After a significant decline in last week's closing, gold prices fluctuated in early trading this week. The price of gold was negatively affected by Jerome Powell's insistence on tightening monetary policy, as Powell did not rule out the possibility of further interest rate hikes.
The market expects the Federal Reserve's financial tightening cycle of raising interest rates about 11 times in a year and a half to come to an end, with interest rates reaching their highest level in about 22 years.
The easing of conflicts in the Middle East, the possibility of large-scale conflicts being ruled out, and the intervention of some regional powers have all brought pressure to gold prices, leading to an increase in demand for gold. As geopolitical concerns escalate.
Meanwhile, investors are paying attention to a Moody's report that downgrades the outlook for the United States from stable to negative. The main reasons for this reduction are the doubts about the future of US debt caused by the partisan conflict in Congress, and the negative impact on economic growth expected from the sharp interest rate hike.
The report may be a sign of a renewed decline in the US dollar, as it has recorded a significant decline since the release of the non farm employment report earlier this month, pushing the US dollar to its lowest level in eight weeks.
Investors are waiting for this week's US inflation data, which is an important indicator of the direction of US monetary policy.
Technically, gold prices fluctuate and decline during European trading hours. It is stable at the strong demand level shown in the chart. Within the four hour time range shown in the chart, prices are also trading within the bearish price channel.
Currently, price trading is below resistance levels, concentrated between 1953 and 1961 levels, while price trading is above support levels, concentrated between 1932 and 1927 levels.

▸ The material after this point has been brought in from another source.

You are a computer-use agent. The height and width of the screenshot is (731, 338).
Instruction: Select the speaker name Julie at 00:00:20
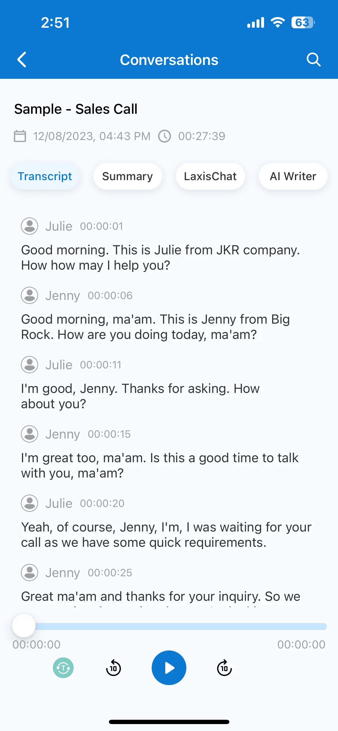point(59,504)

At the same time, prices traded between the 50 and 200 moving averages within the daily time range, and fell below these averages within the four hour time range, indicating that gold prices are currently facing selling pressure. It is expected that the price of gold will rise, especially if it stabilizes above the specified demand level. Please follow the numbers in the recommendations while maintaining capital management.
At 17:13 Beijing time, spot gold was trading at $1936.80 per ounce.